1: Félicette – El comienzo

Si investigas la historia de Félicette en Internet descubrirás que sus orígenes están envueltos en más de una confusión. Muchos sitios web y blogs dicen que era una gata callejera, arrancada de las calles de París, pero eso no es cierto. Laika -que no fue, como dicen algunos, la primera perra en ir al espacio, sino el primer perro (de hecho, el primer ser vivo) en orbitar la Tierra- era una callejera, ciertamente, pero Félicette no. De hecho, Félicette fue obtenida, junto con otros 13 gatos, de un «traficante de mascotas».

¿Qué traficante? Nadie lo sabe. ¿Dónde estaban? De nuevo, se desconoce.

Obtenidos… ¿Ahora qué significa eso? ¿Cómo se obtuvieron? Ese es sólo el primero de los muchos misterios que componen la fascinante historia de Félicette…

Seamos sinceros. Teniendo en cuenta el gran número de gatos implicados, es probable que todo se haya organizado de manera muy formal y oficial. Presumiblemente se contactó con un comerciante de gatos parisino por correo o por teléfono y se le preguntó si podía suministrar un gran número de gatos para su uso en un proyecto científico y lo hicieron en una fría y eficiente transacción comercial. La navaja de Occam sugiere que algún tiempo después los gatos fueron debidamente entregados y descargados de una furgoneta poco llamativa en cajas o cajones igualmente poco llamativos. Eso tiene un perfecto, aunque aburrido, sentido.

Pero ese escenario todavía plantea una intrigante pregunta sobre el distribuidor. ¿De dónde sacaron los gatos? ¿Tenían criadores que les suministraban gatos, o conducían por París recogiendo gatos de las calles como el Cazador de Niños de Chitty Chitty Bang Bang hasta completar su pedido? Si es así, puede que Félicette fuera un gato callejero…

Si Pixar, Disney o Spielberg hacen alguna vez una película sobre la historia de Félicette, estoy seguro de que sus orígenes se mostrarán con más de una licencia artística.
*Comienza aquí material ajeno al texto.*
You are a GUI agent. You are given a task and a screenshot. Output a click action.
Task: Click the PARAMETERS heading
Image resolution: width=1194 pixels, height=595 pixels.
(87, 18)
Después de la fanfarria del título inicial y los créditos, la música se apagará y la pantalla se llenará con una toma aérea que mira hacia abajo en una calle sin nombre en algún lugar de París. Mientras un pie de foto informa al público de que es un día de verano de principios de agosto de 1963, la cámara desciende en picado hacia el suelo, apuntando a una puerta, la puerta de una tienda no identificada. Frente a la puerta hay un hombre alto, de aspecto muy serio con un traje oscuro, con una expresión aún más seria en su rostro. Empuja la puerta y ésta se abre con el sonido de una campana tintineante, y cuando entra vemos que la tienda es una tienda de animales, repleta de juguetes, piensos, cajas, todo lo que un dueño de mascotas podría desear. Pero el hombre pasa por delante de todo este desorden, ignorándolo, y de todos los demás clientes que curiosean también, mientras se dirige decididamente hacia la parte trasera de la tienda, claramente con una misión. Cuando atraviesa una puerta en la parte trasera de la tienda, se encuentra con una joven de aspecto nervioso que le señala una gran jaula en el suelo. En el interior hay más de una docena de gatos, algunos luchando en una maraña de patas y colas, otros saltando o jugando con juguetes, unos pocos sentados solos, incluido un pequeño gato blanco y negro que parece ser el extraño del grupo. El hombre se acerca a la jaula y examina su contenido. Cualquier otro sonreiría o se reiría, divertido por las travesuras de los gatos, pero él se limita a bajar la mirada y asentir. «Perfecto», dice fríamente, «me los llevo». ¿Cuántos? pregunta nerviosa la joven. El hombre la mira con frialdad. «Todos…»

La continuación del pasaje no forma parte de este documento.